# Has anyone used a Titan adjustable tip?



## mpminter (Mar 21, 2011)

Has anyone out there used one of Titan's adjustable self-cleaning tips? I had an old timer tell me the other day that he used to use them and really like them, but I'm a bit dubious. If it works it may be good to spray narrow trim with as I understand it can really be dialed right down. I'm going to be getting a Graco 112 fine finish tip soon to try out for the same purpose. I'd appreciate any input!


----------



## [email protected] (Mar 1, 2008)

I haven't seen one of thoughs in 25 years. Sw had a line of them to. In some ways they work great. The only down side was you never could tell if one wore out. 
David


----------



## mpminter (Mar 21, 2011)

How was the finish? I looked on their website and they still sell them, but it won't do me any good unless it gives a really nice finish


----------



## [email protected] (Mar 1, 2008)

You asking me to remember something 25 years ago. Gee I have trouble remembering what I did yesterday. But they where OK as I remember. :whistling2: 
David


----------



## paintpimp (Jun 29, 2007)

I was caught between a conversation between two painters about those tips. The Guy buying the tip swore by them. Other Guy said it clogged too often even though it is self cleaning. I would think if they were the cats meow you would see them everywhere.


----------



## Chad_C (May 11, 2011)

paintpimp said:


> I was caught between a conversation between two painters about those tips. The Guy buying the tip swore by them. Other Guy said it clogged too often even though it is self cleaning. I would think if they were the cats meow you would see them everywhere.


there are a few different "starting" sizes of the adjustable tip 341-*** ranging from a tip that adjusts from .005 to .018 thru .021 to .054 with a total of 6 different tips. By far the most popular size is the 341-028 that adjusts from .011 to .026 The reason that you don't see them "everywhere" is price. $62.25 is List
History Lesson.
Titan's first product was the adjustable tip. This came after the flat tip, but before the reversible tip. With the price of the reversible tip continuing to go down the adjustable tip lost favor. We sell most of our adjustable tips to painters in the N.E. US (where Titan started) to OEMs and to accounts in Europe.
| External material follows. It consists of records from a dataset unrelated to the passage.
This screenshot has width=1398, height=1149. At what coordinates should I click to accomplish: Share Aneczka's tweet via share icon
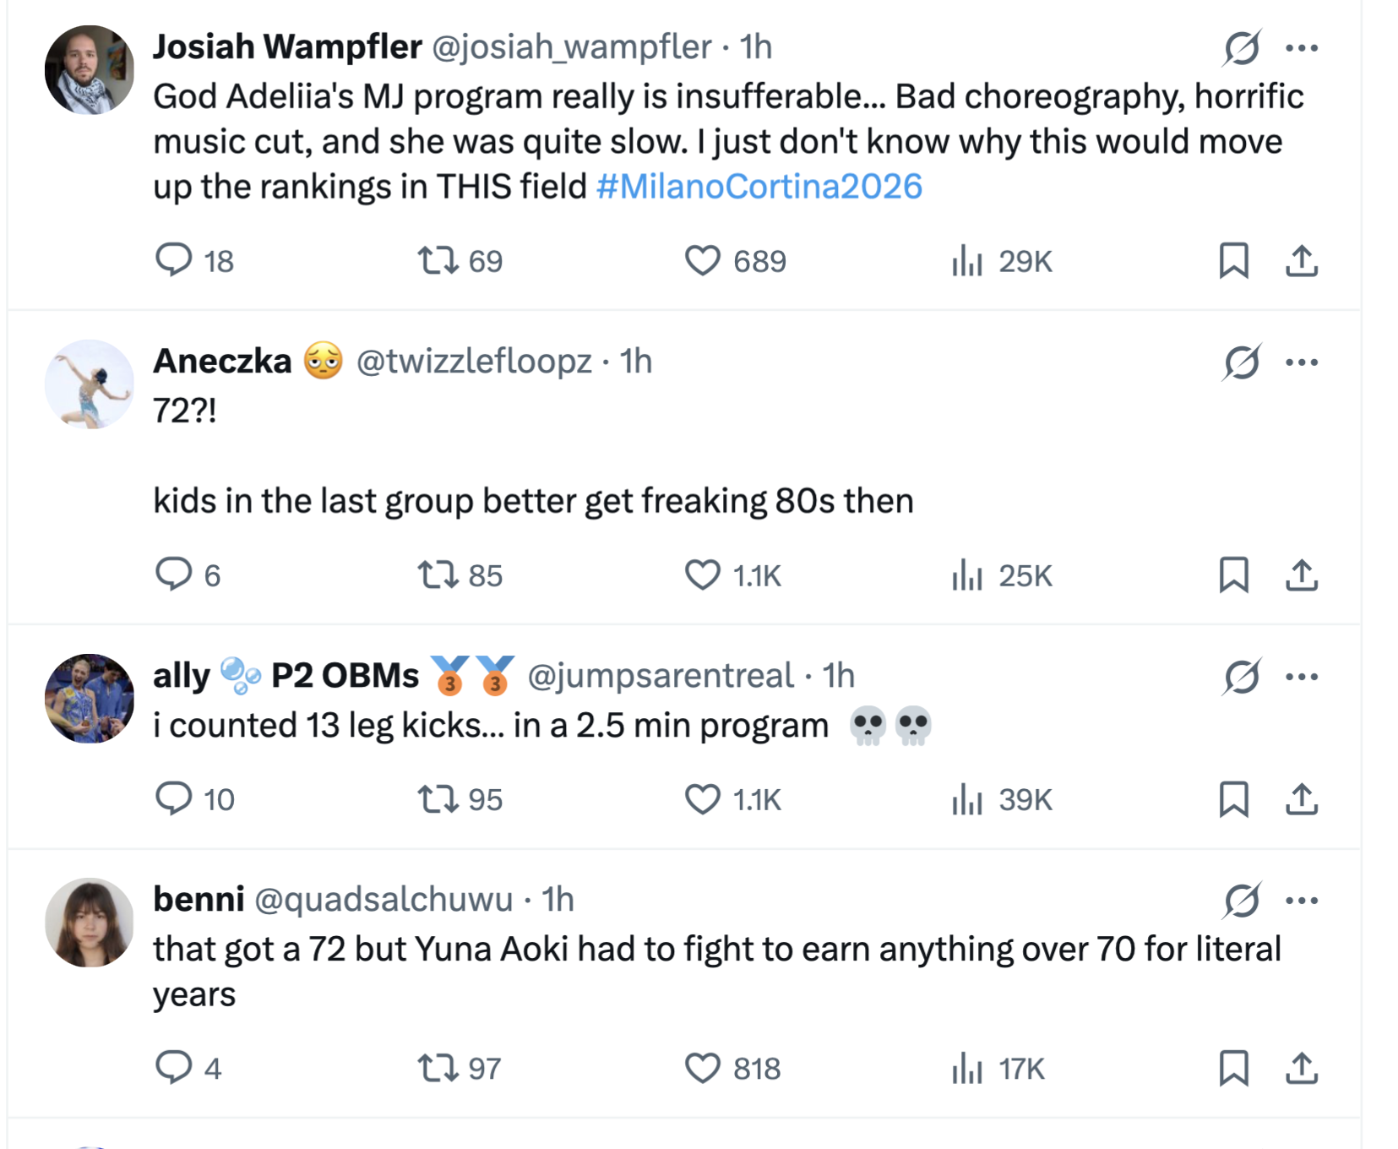click(x=1302, y=575)
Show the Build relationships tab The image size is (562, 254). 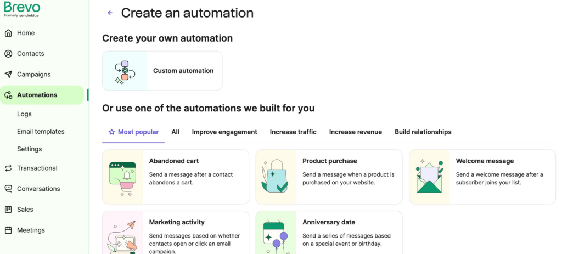click(x=423, y=132)
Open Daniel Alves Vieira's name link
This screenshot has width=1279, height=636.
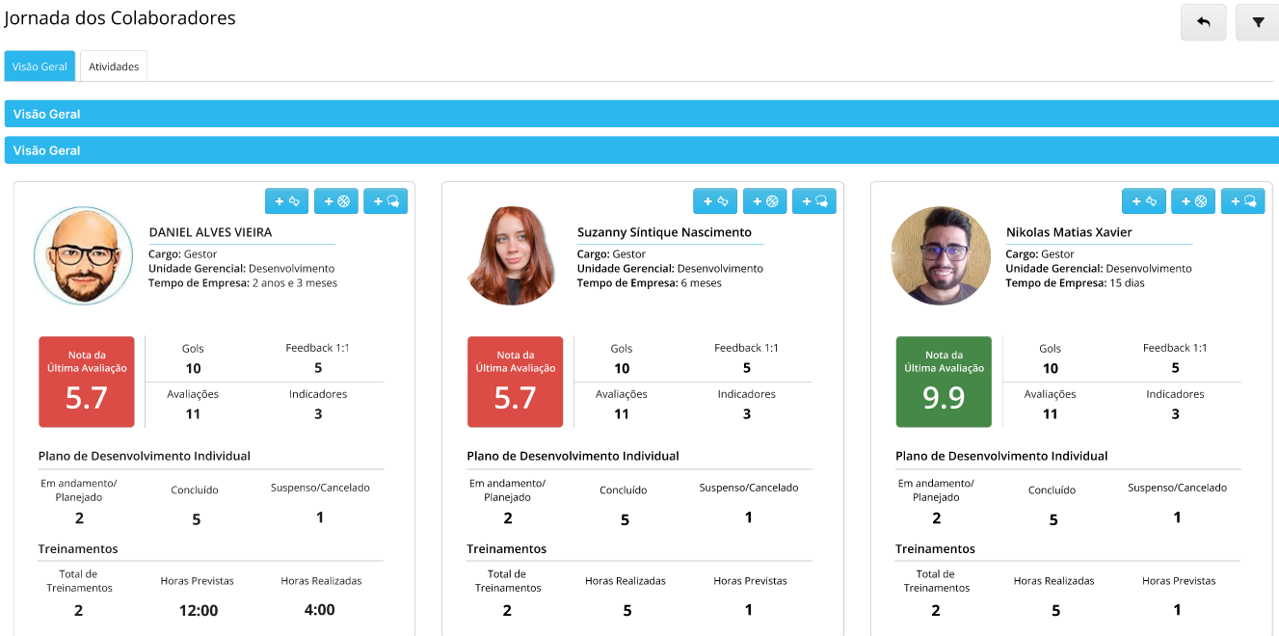pos(210,232)
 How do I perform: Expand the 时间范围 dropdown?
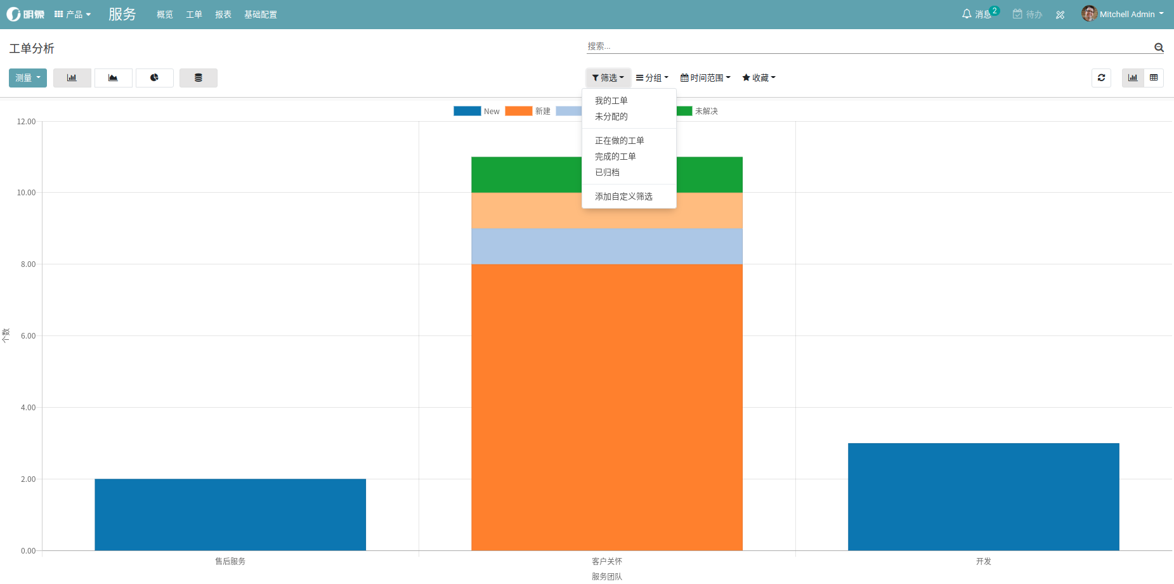[705, 78]
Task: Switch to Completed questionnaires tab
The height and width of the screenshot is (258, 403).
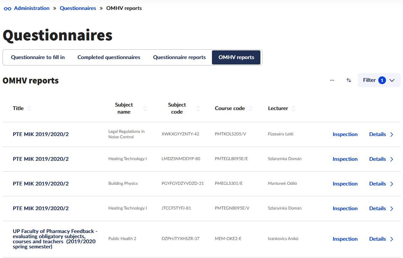Action: click(x=109, y=57)
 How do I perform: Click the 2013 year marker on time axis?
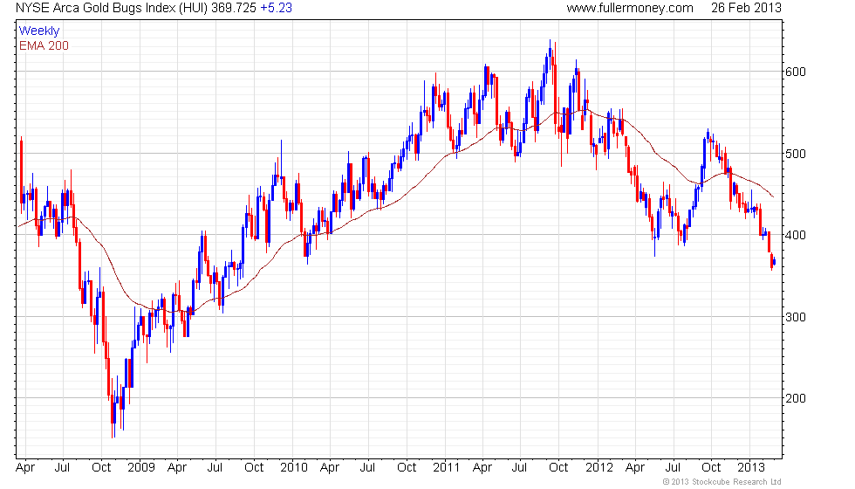751,468
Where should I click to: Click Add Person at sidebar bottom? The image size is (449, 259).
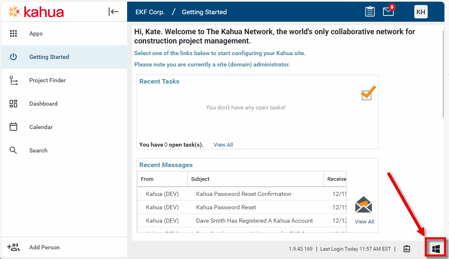(x=44, y=247)
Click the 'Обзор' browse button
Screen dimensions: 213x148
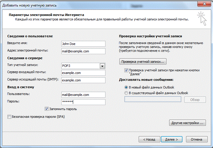[x=195, y=99]
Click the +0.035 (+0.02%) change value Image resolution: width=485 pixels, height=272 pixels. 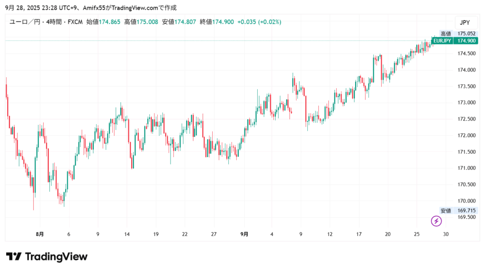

The latest in spray tips is the Titan TR2 tip. not adjustable , but actually has 2 reversible tips in one tip.


----------



## assis171 (Sep 17, 2012)

*titan self cleaning adjustable tip*

Does anyone know how to install the tip or what kind guard do i need to use it ??!! Can u guys give a web site or information about it. i have one and i want to use it ! Thanks


----------



## Chad_C (May 11, 2011)

*adjustable tip housing*

The housing for the Titan adjustable tips is part # 450-100A. This is the same housing used for flat tips. Your local Titan distributor will probably need to order this for you. Call Titan Tech service with install questions 1800-526-5362


----------



## assis171 (Sep 17, 2012)

*Self cleaning adjustable tip*

I mean witch gun or what type of guard do I need to use !! Cuz itsnt the same as the regular tips !!


----------



## ibsocal (Apr 17, 2007)

mpminter said:


> Has anyone out there used one of Titan's adjustable self-cleaning tips? I had an old timer tell me the other day that he used to use them and really like them, but I'm a bit dubious. If it works it may be good to spray narrow trim with as I understand it can really be dialed right down. I'm going to be getting a Graco 112 fine finish tip soon to try out for the same purpose. I'd appreciate any input!


Are these the type.
They were great tips back in the day, expensive but great for production and the tips could be rebuilt.

they would finger if you did not have enough pressure or dial not adjusted properly especially after opening up the dial to clear a clog.

I still have a few but dont use them anymore,prefer todays reversibles and hvlp systems.
Of course you should not use them without the proper tip guard (sc-4) but you get the picture.:whistling2:


----------



## Chad_C (May 11, 2011)

assis171 said:


> I mean witch gun or what type of guard do I need to use !! Cuz itsnt the same as the regular tips !!


they will work on any airless gun. The guard for most guns is a 450-100a


----------